- EXERCISE
Beginning at the line containing "Where should I", give again every line through the end of the data, unchanged and with both ends included. Drop any pictures.

- SOURCE DATA
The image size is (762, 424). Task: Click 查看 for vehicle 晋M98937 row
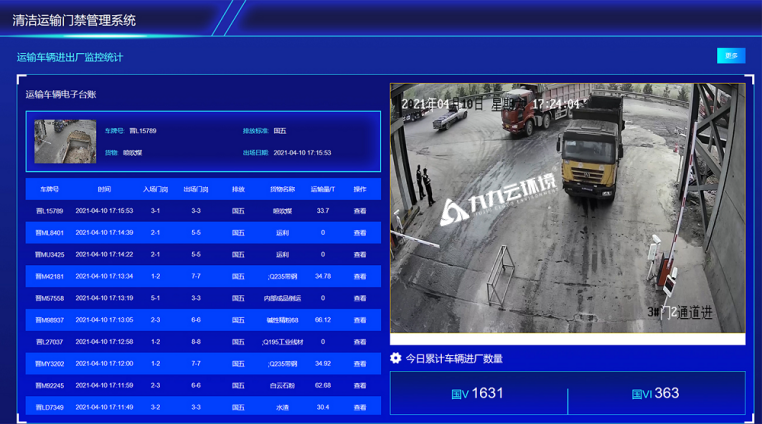(360, 320)
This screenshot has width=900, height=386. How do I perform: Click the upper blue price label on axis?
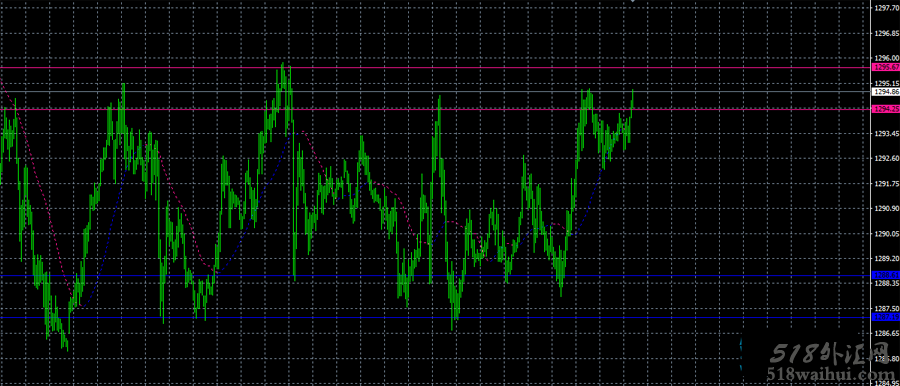886,276
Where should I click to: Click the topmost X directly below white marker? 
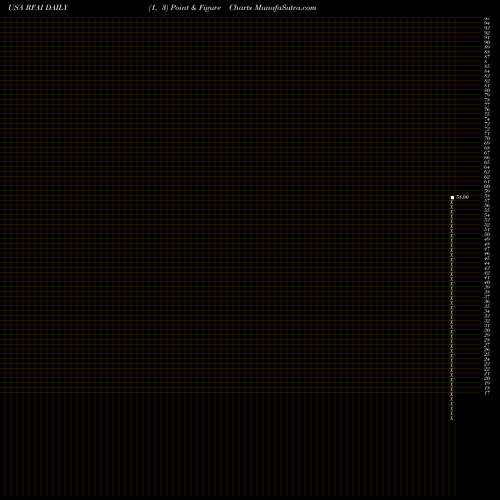pos(452,202)
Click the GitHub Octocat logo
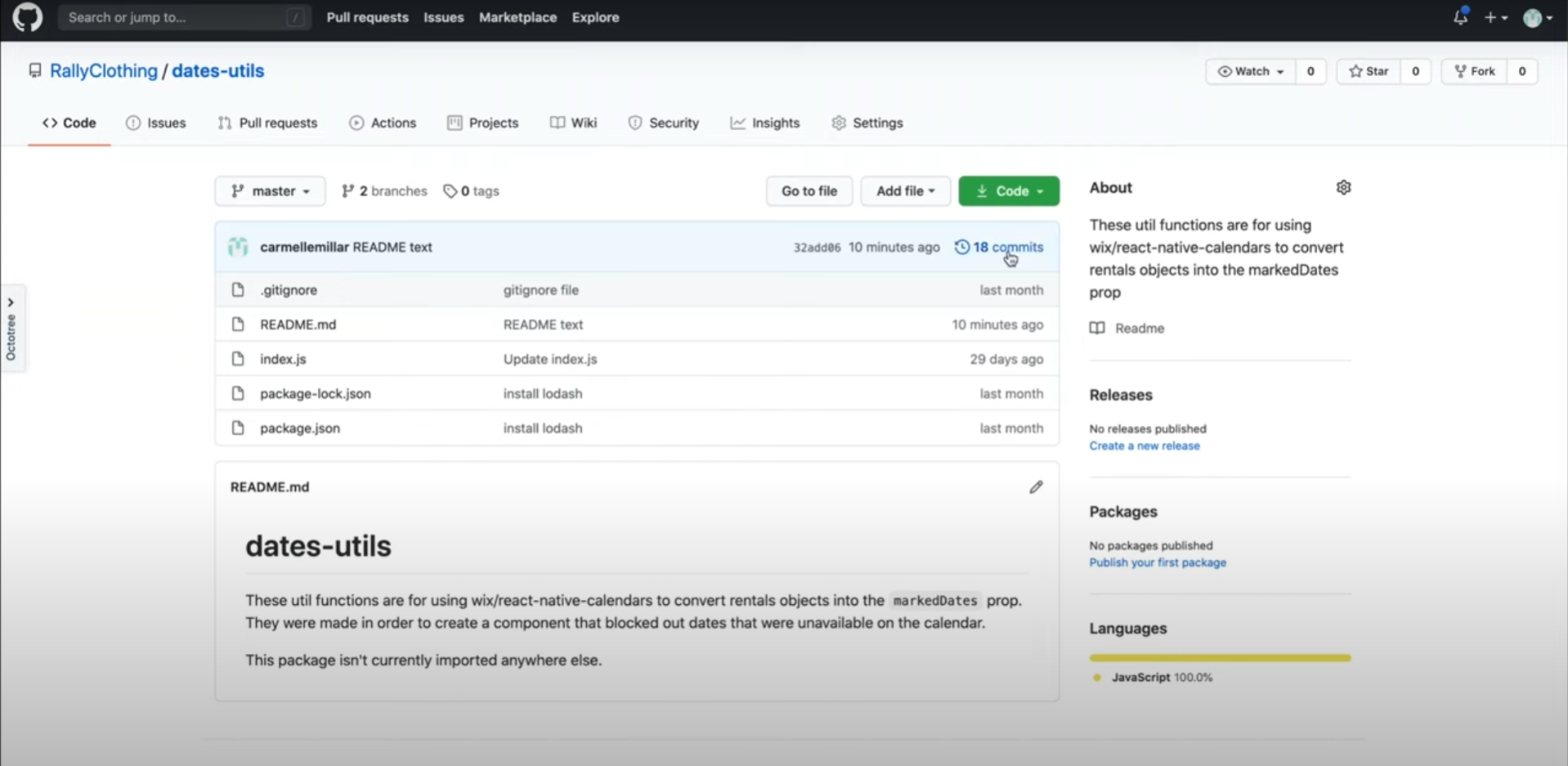This screenshot has width=1568, height=766. [x=27, y=17]
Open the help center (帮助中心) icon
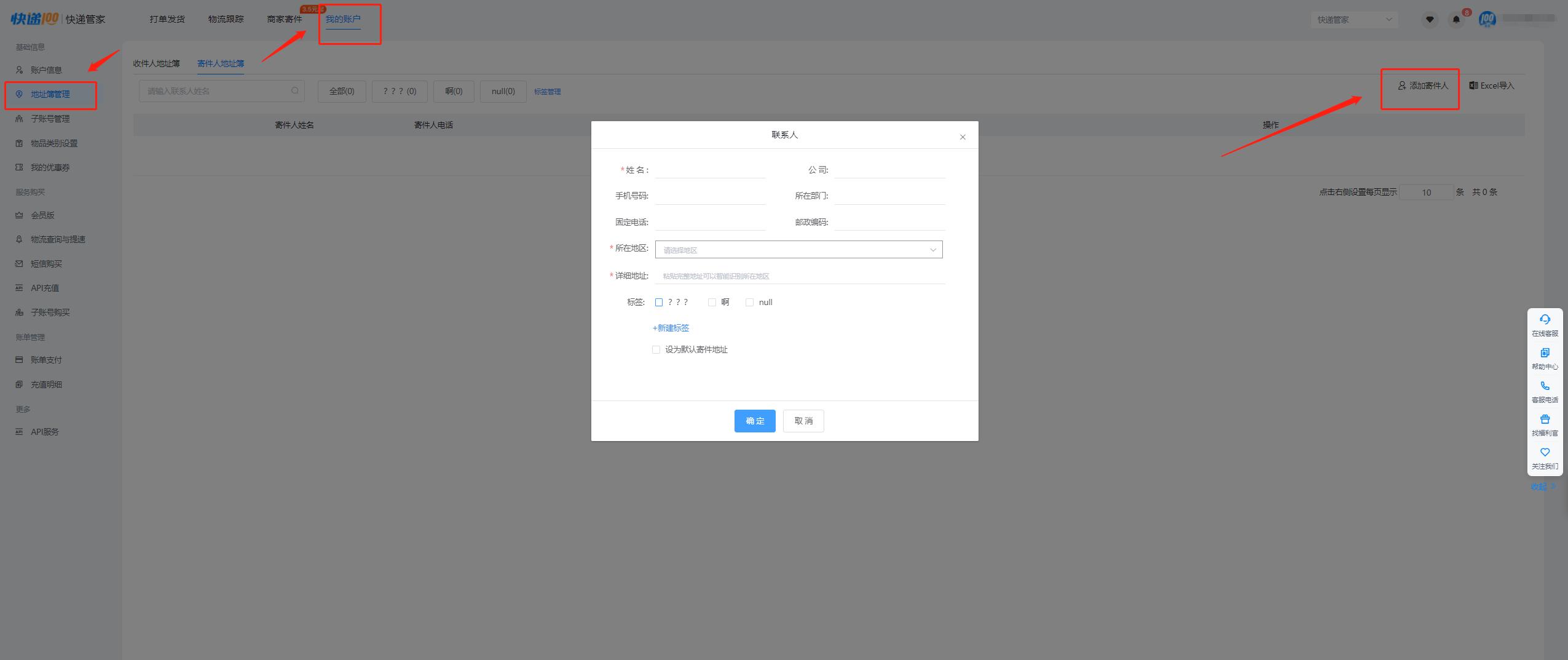Viewport: 1568px width, 660px height. coord(1545,353)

- OUTPUT OF THE TASK
Where should I click to: Click the topmost X directly below white marker? 
pos(452,202)
Click the GitHub Octocat logo
This screenshot has width=1568, height=766. [x=27, y=17]
Open the help center (帮助中心) icon
Viewport: 1568px width, 660px height. coord(1545,353)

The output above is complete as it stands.